Brustentwicklung & Muttermilch
Brustentwicklung während der Schwangerschaft
Oftmals spüren Frauen an der Veränderung ihrer Brust sehr frühzeitig, dass sie schwanger sind. Die Brüste werden größer, empfindlicher und spannen. Die Geschlechtshormone Östrogen und Progesteron sowie eine Reihe anderer Hormone (Relaxin, Prolaktinund Insulin) sorgen während der Schwangerschaft für das große Wachstum der Brust und eine Differenzierung der Drüsen. Gleichzeitig werden die Zellen der Milchgänge und Milchsäckchen (Alveolen) auf die Milchabgabe vorbereitet. Diesen Vorgang nennt man Galaktogenese. Er ist in der zweiten Schwangerschaftshälfte soweit entwickelt, dass das Stillen selbst nach einer Frühgeburt möglich ist.

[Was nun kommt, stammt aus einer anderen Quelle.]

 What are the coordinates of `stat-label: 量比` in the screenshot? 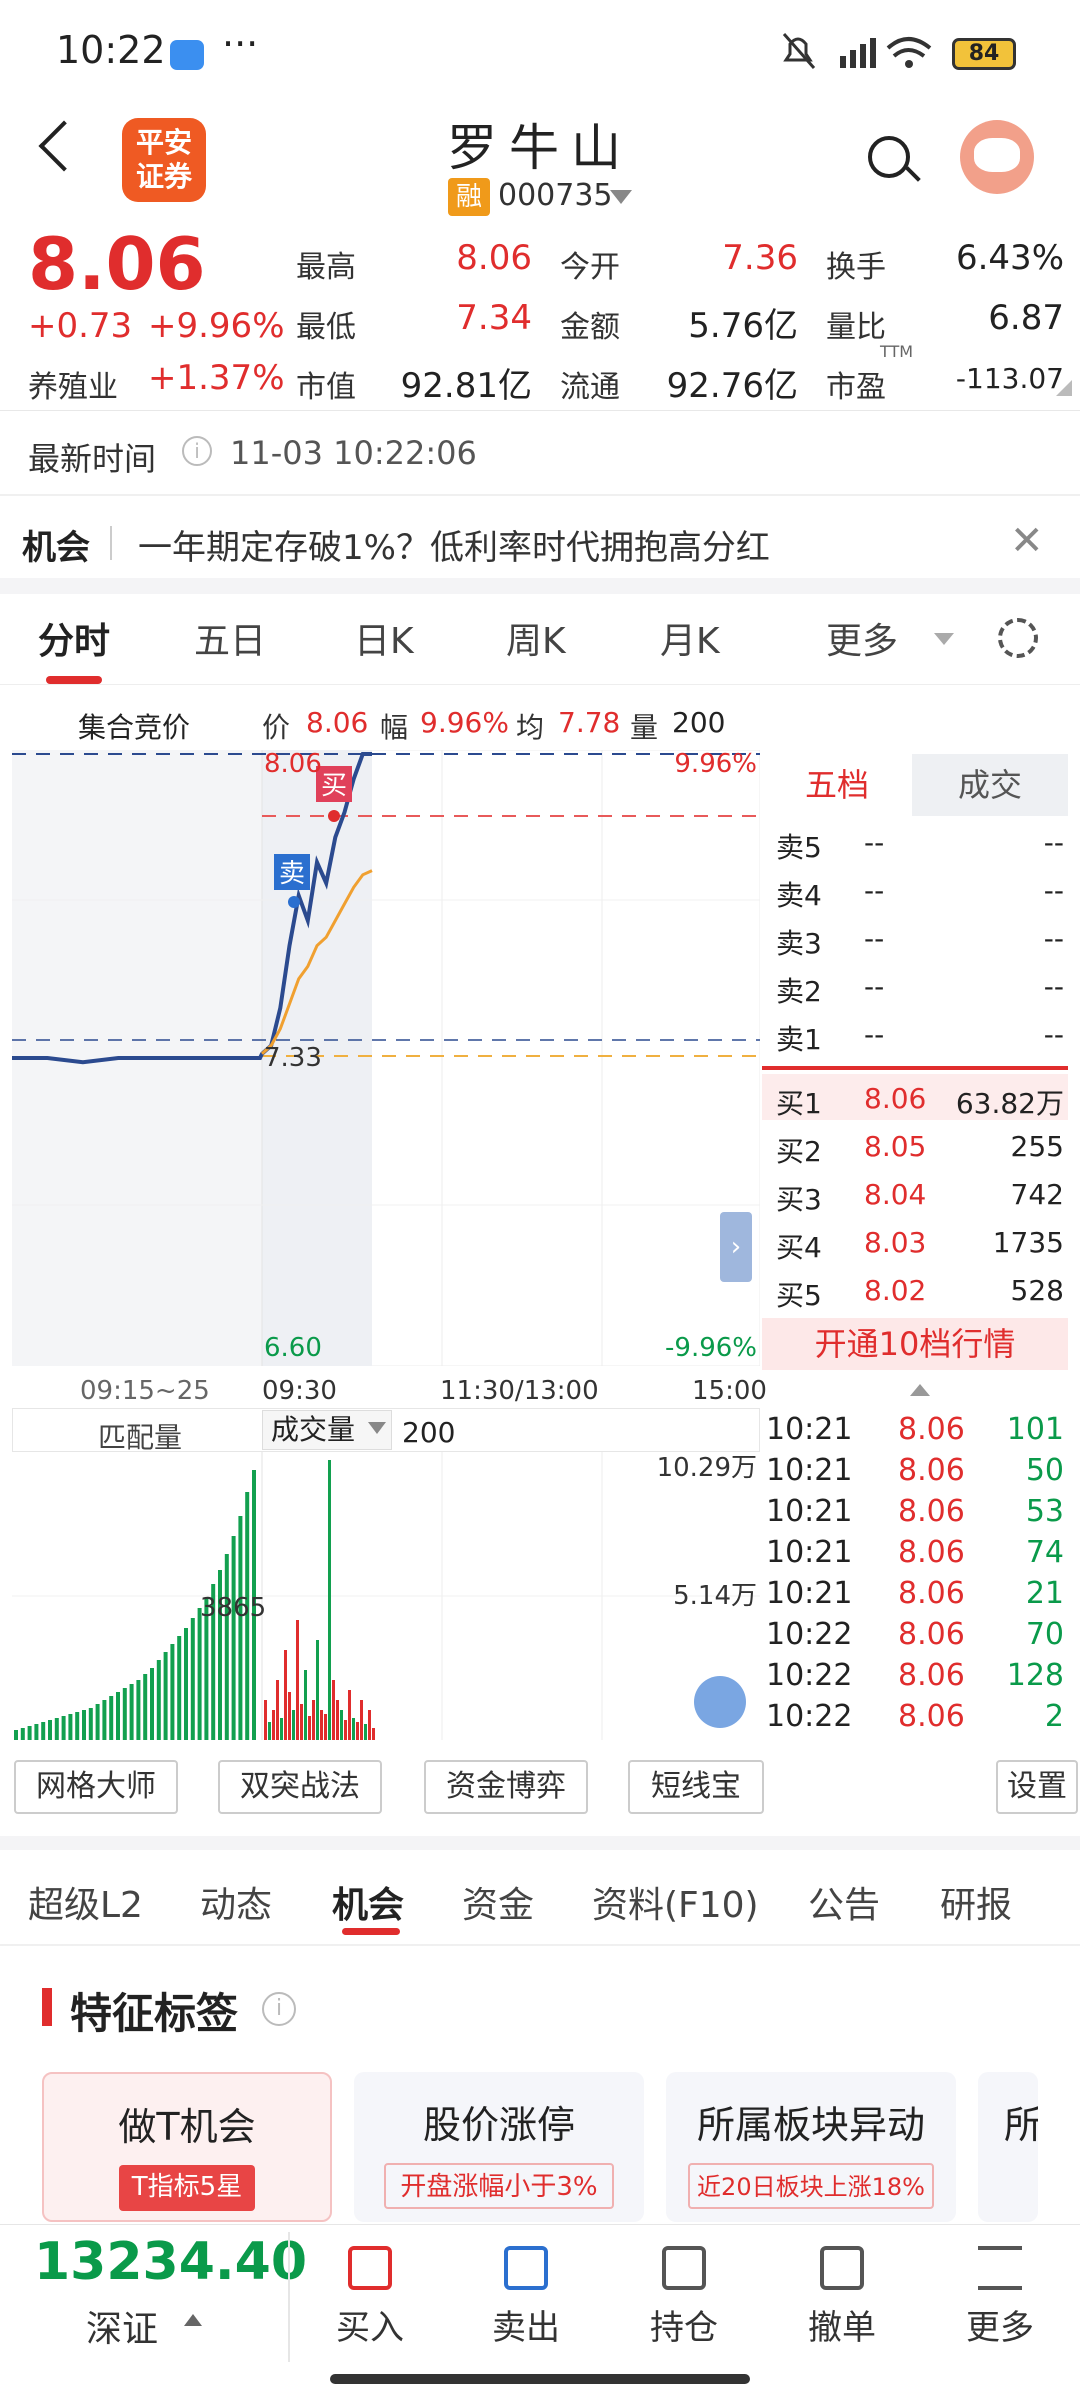 It's located at (856, 328). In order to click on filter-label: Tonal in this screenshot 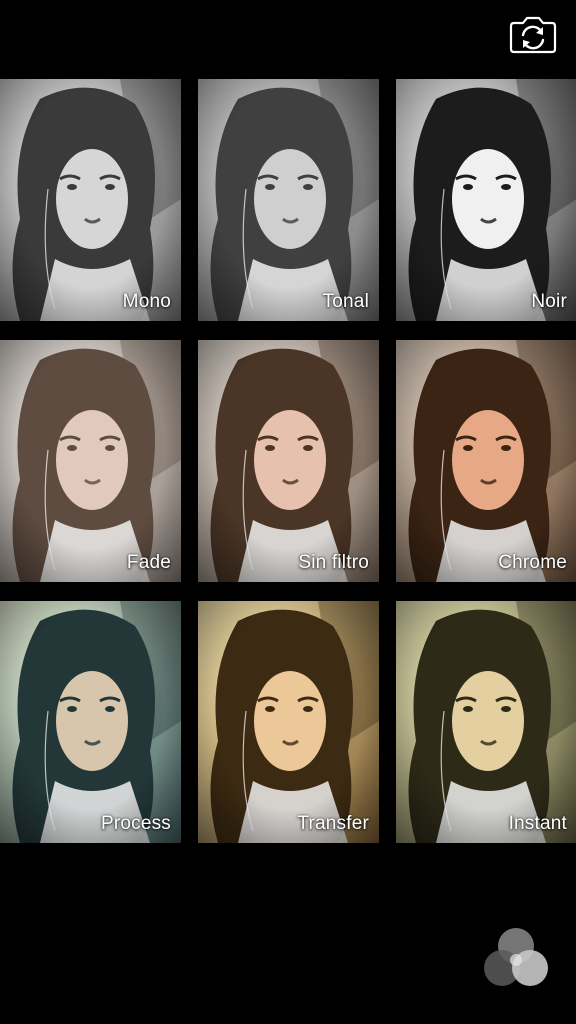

Der Spiegel des Hormons Prolaktin, das entscheidend zur Milchbildung beiträgt, steigt bei schwangeren Frauen um das zwanzigfache an. Prolaktin wirkt entspannend, macht gelassener und weckt Beschützergefühle, daher wird es auch Mütterlichkeitshormon genannt. Ist es während der Schwangerschaft durch den hohen Östrogen- und Progesteronspiegel gehemmt, entfaltet es nach der Geburt, d.h. durch den raschen Abfall dieser beiden Schwangerschaftshormone, seine ganze Wirkung. Neben Prolaktin wird das Hormon Oxytocin ausgeschüttet, das das Ausstoßen der Milch beim Stillen erleichtert, in dem es die Milchgänge auf einen Saugreiz hin zusammenzieht. Gleichzeitig wirkt es auf die Muskelzellen der Gebärmutter und fördert deren Kontraktion. Etwa zwei bis drei Tage nach der Entbindung ist die Stillfunktion vollständig ausgebildet, wenngleich der Saugreiz durch das Kind in den ersten Stunden nach der Geburt erforderlich ist.